■ TEXTE À LIRE ■
Synopsis : Noël 1877, Élisabeth d’Autriche (Sissi), fête son 40e anniversaire. Première dame d’Autriche, femme de l’Empereur François-Joseph Ier, elle n’a pas le droit de s’exprimer et doit rester à jamais la belle et jeune impératrice. Pour satisfaire ces attentes, elle se plie à un régime rigoureux de jeûne, d’exercices, de coiffure et de mesure quotidienne de sa taille. Étouffée par ces conventions, avide de savoir et de vie, Élisabeth se rebelle de plus en plus contre cette image.

La difficile recherche de la liberté

Depuis Kaiserin Elisabeth von Österreich, en 1921, le premier film centré sur Elisabeth d’Autriche, plus connue sous le nom de Sissi, il ne s’est guère passé d’année sans, qu’en Allemagne ou en Autriche, un film lui soit consacré, que ce soit au cinéma ou à la télévision. Sur la période 2021-2022, on compte même la sortie de 5 films, séries ou téléfilms, racontant son histoire d’une façon ou d’une autre. De toute évidence, le plus important n’est autre que Corsage, le film de la réalisatrice autrichienne Marie Kreutzer, présenté à Cannes 2022 dans la sélection Un Certain Regard et qui a vu Vicky Krieps, l’interprète du rôle d’Elisabeth, partager le Prix de la meilleure performance avec Adam Bessa, l’interprète du rôle d’Ali dans le film tunisien Harka. Loin de couvrir toute la vie de Sissi, Corsage se concentre sur 2 années, 1877 et 1878, c’est-à-dire sur la période où elle devient quadragénaire.

■ CONSIGNES DE L'EXERCICE ■
(a) D'après le texte sur le film Corsage, quelles années de la vie d'Élisabeth d'Autriche ce film couvre-t-il ?
(b) Reprenez le texte sur le film Corsage après sa dernière phrase et poursuivez-le.

■ DONNÉES FOURNIES ■
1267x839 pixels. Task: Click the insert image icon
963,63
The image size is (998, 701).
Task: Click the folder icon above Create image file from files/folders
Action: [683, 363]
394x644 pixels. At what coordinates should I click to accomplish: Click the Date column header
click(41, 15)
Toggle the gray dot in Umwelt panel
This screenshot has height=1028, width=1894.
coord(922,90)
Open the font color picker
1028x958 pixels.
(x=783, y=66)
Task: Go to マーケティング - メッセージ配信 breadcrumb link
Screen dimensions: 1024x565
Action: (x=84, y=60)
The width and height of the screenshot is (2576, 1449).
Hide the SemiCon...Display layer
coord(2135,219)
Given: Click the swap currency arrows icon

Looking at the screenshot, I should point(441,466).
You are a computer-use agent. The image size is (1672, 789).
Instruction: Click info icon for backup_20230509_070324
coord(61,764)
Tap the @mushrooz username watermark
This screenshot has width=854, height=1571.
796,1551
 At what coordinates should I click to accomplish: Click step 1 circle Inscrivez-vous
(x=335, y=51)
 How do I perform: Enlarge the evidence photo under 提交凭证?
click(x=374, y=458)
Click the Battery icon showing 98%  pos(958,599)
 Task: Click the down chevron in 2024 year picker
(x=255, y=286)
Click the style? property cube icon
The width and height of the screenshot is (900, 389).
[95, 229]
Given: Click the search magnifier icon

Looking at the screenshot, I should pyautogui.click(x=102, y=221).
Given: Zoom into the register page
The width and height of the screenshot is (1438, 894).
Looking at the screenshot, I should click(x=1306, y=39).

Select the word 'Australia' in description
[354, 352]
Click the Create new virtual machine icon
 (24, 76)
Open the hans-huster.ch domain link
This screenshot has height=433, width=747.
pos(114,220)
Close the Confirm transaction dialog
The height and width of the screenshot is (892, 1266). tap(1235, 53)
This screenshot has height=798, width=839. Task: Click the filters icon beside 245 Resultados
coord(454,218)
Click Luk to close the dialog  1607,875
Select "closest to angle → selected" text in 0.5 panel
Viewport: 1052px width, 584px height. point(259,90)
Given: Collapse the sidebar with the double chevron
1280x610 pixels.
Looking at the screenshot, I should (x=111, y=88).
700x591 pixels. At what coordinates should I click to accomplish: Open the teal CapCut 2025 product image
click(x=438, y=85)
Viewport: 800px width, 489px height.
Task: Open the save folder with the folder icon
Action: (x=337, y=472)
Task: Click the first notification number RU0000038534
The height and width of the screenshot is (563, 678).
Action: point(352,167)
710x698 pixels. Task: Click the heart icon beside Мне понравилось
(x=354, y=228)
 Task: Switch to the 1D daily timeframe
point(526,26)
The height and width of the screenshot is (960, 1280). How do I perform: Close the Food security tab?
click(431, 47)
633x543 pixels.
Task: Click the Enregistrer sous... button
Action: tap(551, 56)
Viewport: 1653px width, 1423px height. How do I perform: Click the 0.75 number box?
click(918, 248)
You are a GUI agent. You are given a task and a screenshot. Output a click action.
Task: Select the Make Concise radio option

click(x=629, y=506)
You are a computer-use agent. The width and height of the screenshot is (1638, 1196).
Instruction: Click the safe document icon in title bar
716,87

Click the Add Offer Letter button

■ CORRIGÉ DES EXERCICES ■
(a) Les années 1877 et 1878.

(b)
On notera que, en choisissant de prendre un mot français comme titre du film, la réalisatrice ou les producteurs ont commis l’erreur de confondre « corsage » avec « corset ». En effet, au vu du film, il est évident que, quitte à choisir un mot français, Corset aurait été beaucoup mieux adapté que Corsage pour rendre compte de la situation corsetée que Sissi vit  depuis des années et dont elle décide de s’affranchir avec beaucoup de conviction. D’ailleurs, on voit à plusieurs reprises des dames de compagnie procéder à des serrages et à des desserrages de corsets, et non de corsages. De plus, pour nous francophones, Corsage s’entend comme Corps sage, ce que Sissi se refuse à être, n’hésitant pas à prendre des amants, dont Bay, un palefrenier anglais.  Autant dire que l’image de Sissi dans Corsage, femme au caractère bien trempé, féministe avant l’heure, est très loin de celle, beaucoup plus sage, beaucoup plus obéissante, donnée dans la fameuse trilogie, Sissi, Sissi impératrice et Sissi face à son destin, réalisée par Ernst Marischka entre 1955 et 1957 avec Romy Schneider dans le rôle de l’impératrice. A propos de cette trilogie, une suggestion : la lecture de l’article que Julien lui avait consacré en 2011 : c’est ici !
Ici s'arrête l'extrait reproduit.